As is obvious, false worldviews bleed over into politics rather easily. Principled arguments in favor of one position or another would be the reasonable, God-ordained way of figuring out the best policies. There is another way, however, that dominates our politics, and it’s based on pure selfishness of personal gain:

Accuse anyone you don’t like of racism—as one example—and you can “win.” When “winning” is everything, and you have no scruples with regard to how you “win,” you actually lose. Tossing aside principles is not the God-ordained way to live.

We currently have a revived trend toward the false religion of Marxism. Yes, I called it a religion, and for good reason. Although Marx rejected God, he still had his own god—himself. He claimed to be working for the common man, yet was not acquainted with too many of them. He spent most of his time immersed in his own thoughts in libraries. He never really had a long-term job or provided for his family; he sponged off of others his entire life.

Yet for many today, he is an icon. They still try to fashion their politics around his vision, but often without any real understanding of God-ordained reality.

Bottom line: man wants to reject God and his ways, and always sets up his own mini-gods (all false). The consequences are all around us.

The Socialist Delusion

Have you noticed how much more popular socialism has become lately? At least among young people? One of the problems of youth—and I was once one of that number (as unlikely as that may seem to some of my readers)—is that it’s so easy to jump on whatever seems to be a new bandwagon, especially one that holds out promises that will take care of every social ill one sees.

The first thing to keep in mind is that social ills are always with us. Second, the lack of historical knowledge and economic knowledge is rampant, particularly among the young. The idea that one can put the government in charge of the means of production and distribution of goods and everything will be wonderful is a belief that crashes on the rocks of sound theory and practical experience.

Yet youth are not being given much sound theory and they have no foundation in experience to counter the false ideology of socialism they are being fed.

This latest round of “socialism is great, it’s the future” seems to have started in earnest with Bernie Sanders running for president in 2016. He should know better; after all, he’s not one of those youthful idealists. He’s just someone who never has come to grips with the litany of socialist failures.

Now we have the newest “star” in the socialist panoply of mini-gods and -goddesses: Alexandria Ocasio-Cortez, who ousted a Democrat regular in the primary and is now easily going to be elected to Congress from her liberal NYC district. She’s everywhere on the talk shows claiming that socialism will cure all ills. She even said that adoption of socialist policies will save money because there will be fewer funerals.

Huh?

She’s being roundly mocked for her lack of economic understanding. Many wonder how she can be so ignorant when she received a bachelor’s degree in that very subject. Well, ignorance of economics can be found in economics departments at universities also.

She also seems pretty ignorant of foreign affairs whenever questioned about that. In one sense, I feel sorry for her simply because she is displaying so much of her ignorance, yet she undoubtedly believes she is one of the truly enlightened.

Sanders recently came up with a healthcare plan that will cost approximately $32 trillion over the next decade. He disputes that figure, but socialists always do. They try to sell the American people on the idea of some kind of free lunch, but we need to be wary of anything deemed “free”:

You might have noticed that both political cartoons used the newly promoted phrase “democratic socialism” as the key. After all, if something is democratic, it must be fine, right?

[Screen-element location records]

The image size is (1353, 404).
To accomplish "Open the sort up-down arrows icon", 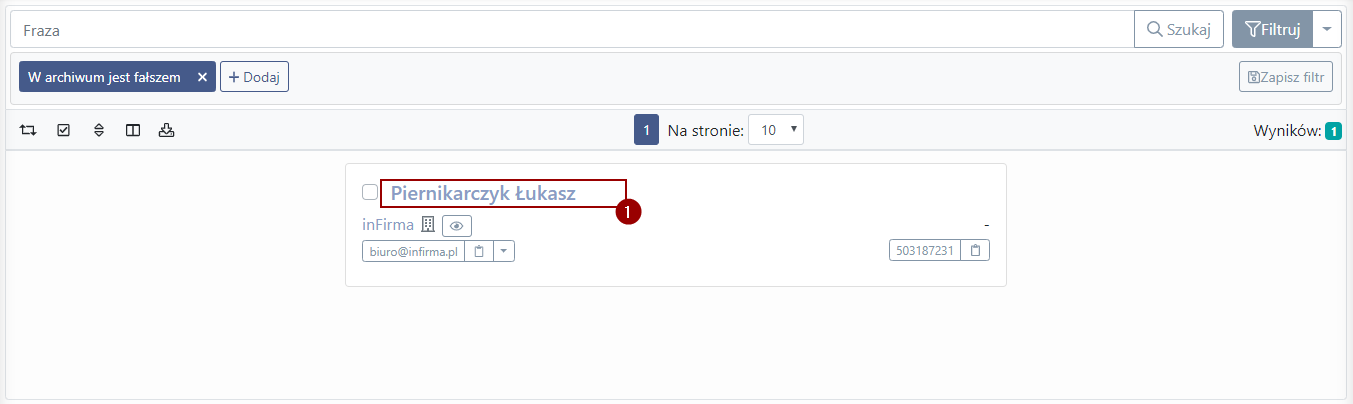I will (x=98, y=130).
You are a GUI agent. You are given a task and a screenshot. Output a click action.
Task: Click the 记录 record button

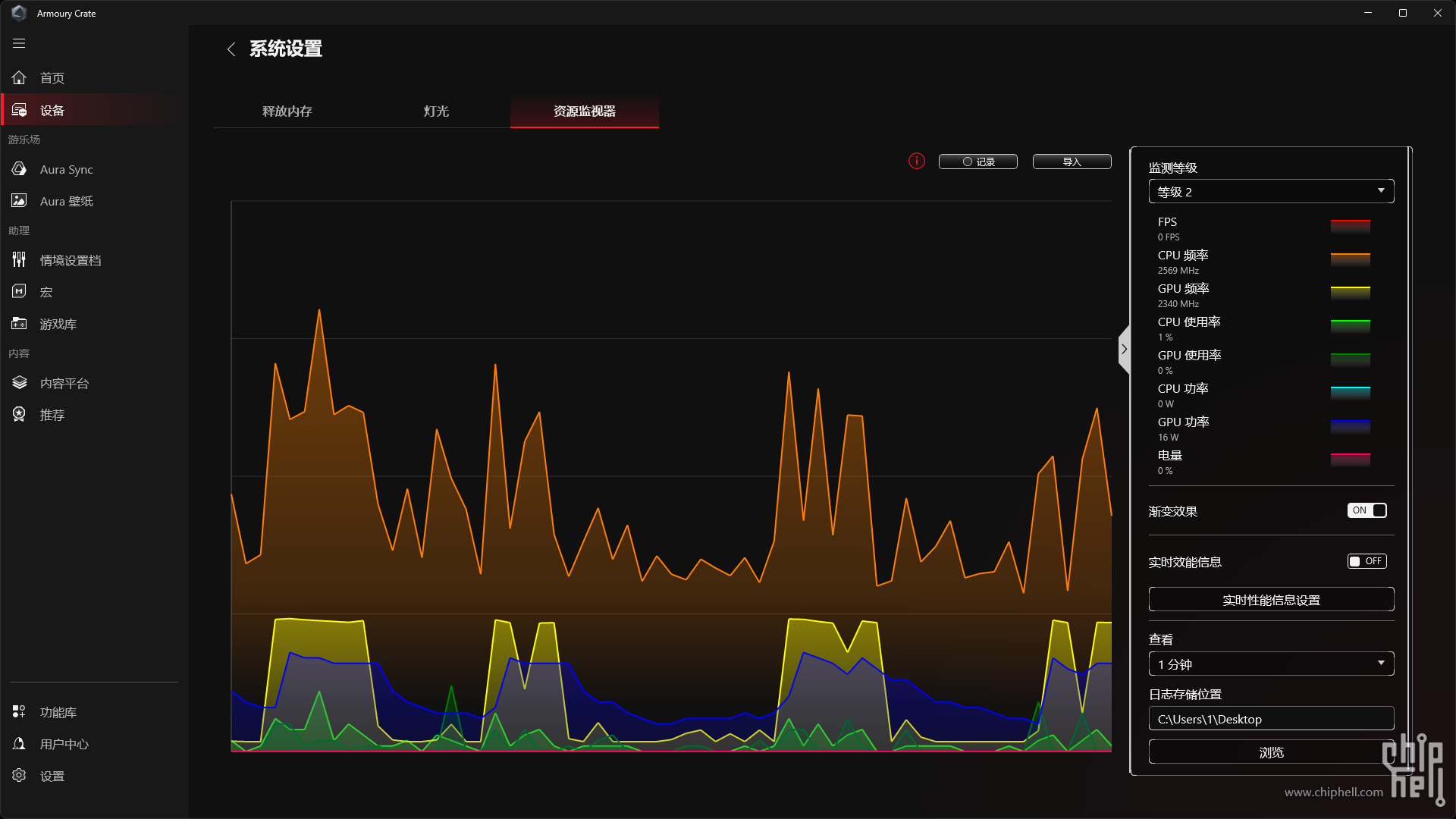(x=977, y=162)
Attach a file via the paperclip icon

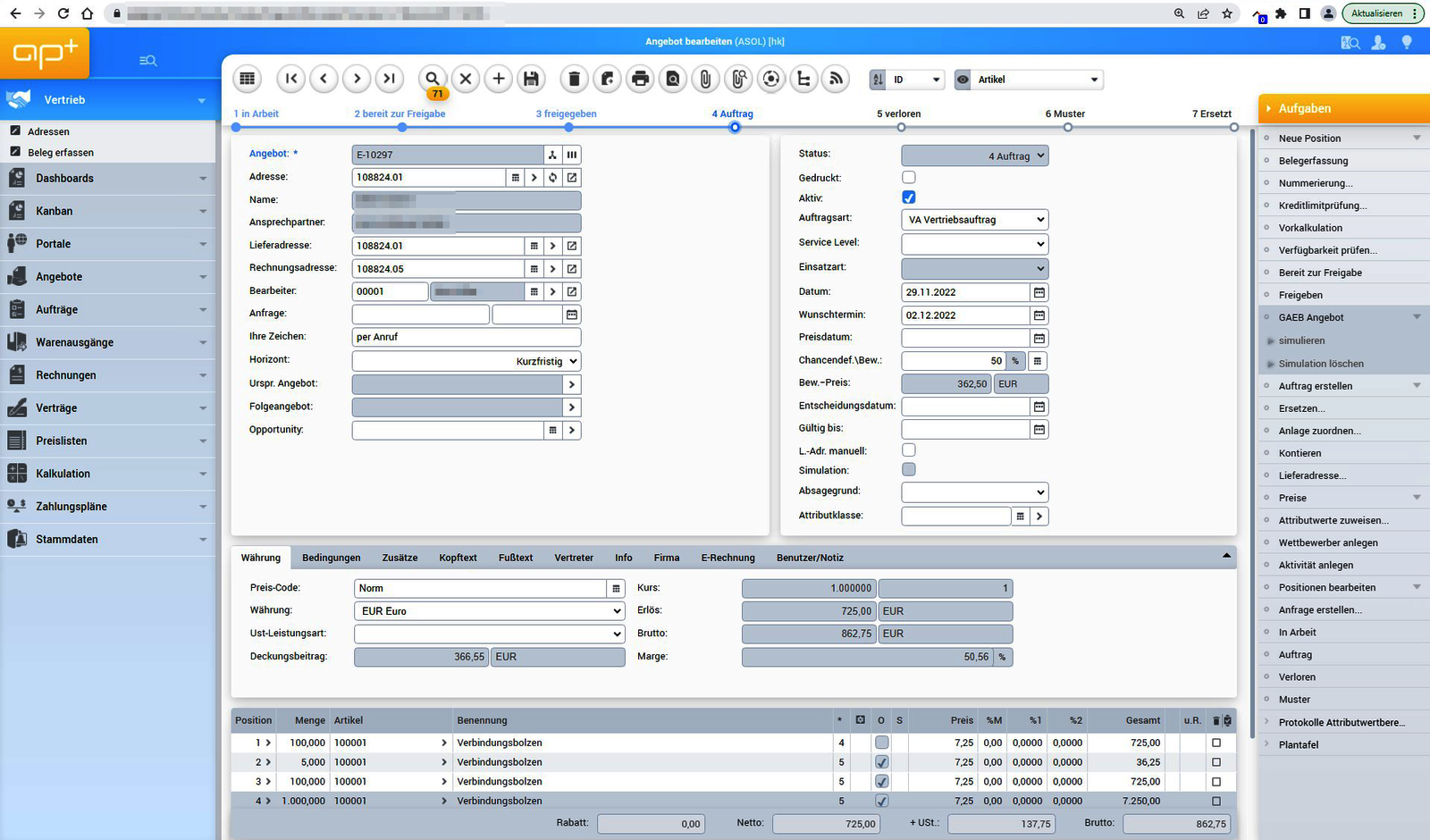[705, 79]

What to do
**A.** In the excerpt on socialism, what is the approximate cost of the Sanders healthcare plan over the next decade?
**B.** List every person the excerpt on socialism mentions by name.
**C.** Continue the essay on socialism, picking up right after its final sentence.

Responses
**A.** Approximately $32 trillion.

**B.** Marx, Bernie Sanders, Alexandria Ocasio-Cortez

**C.**
Yes, it sounds nicer, but the end is still the same—it hits you right in the face.

The failures of socialism abound, yet whenever anyone points that out, we’re usually told that isn’t real socialism and that “real” socialism hasn’t been tried. Tell that to the citizens of Venezuela, one of the potentially richest nations on the globe now feeling the full effects of the socialist revolution imposed on them by the Chavez-Maduro governments:

The typical response is then to point to Europe, particularly the Scandinavian countries that are supposedly the prime examples of the glories of socialist policies. Yet, upon closer inspection, we see that even though places like Sweden and Norway have extended government benefits beyond the usual, they haven’t really excised the true engine behind their economies:

Private enterprise continues to provide the impetus for whatever prosperity exists. Countries like Sweden have, in recent years, had to cut back on what the government provides because that approach is fast becoming too expensive and hurting the economy. So, no, those are not socialist paradises.

Yet what are the Democrats now doing? They are moving steadily toward becoming publicly what I think they’ve been all along—a socialist party. And they seem to think that’s a winning formula for the next election cycle.

What started as limited government intervention into the economy in Democrat ranks has bloomed into full-blown euphoria over what government can do. It may come back to crush them if they’re not more prudent:

They may, after the fall congressional elections, be asking themselves this question:

I found a meme a while ago that sums up my opinion on this pretty well:

And as a Cubs fan since 1961, I can’t stop until I share this:

May we learn from history.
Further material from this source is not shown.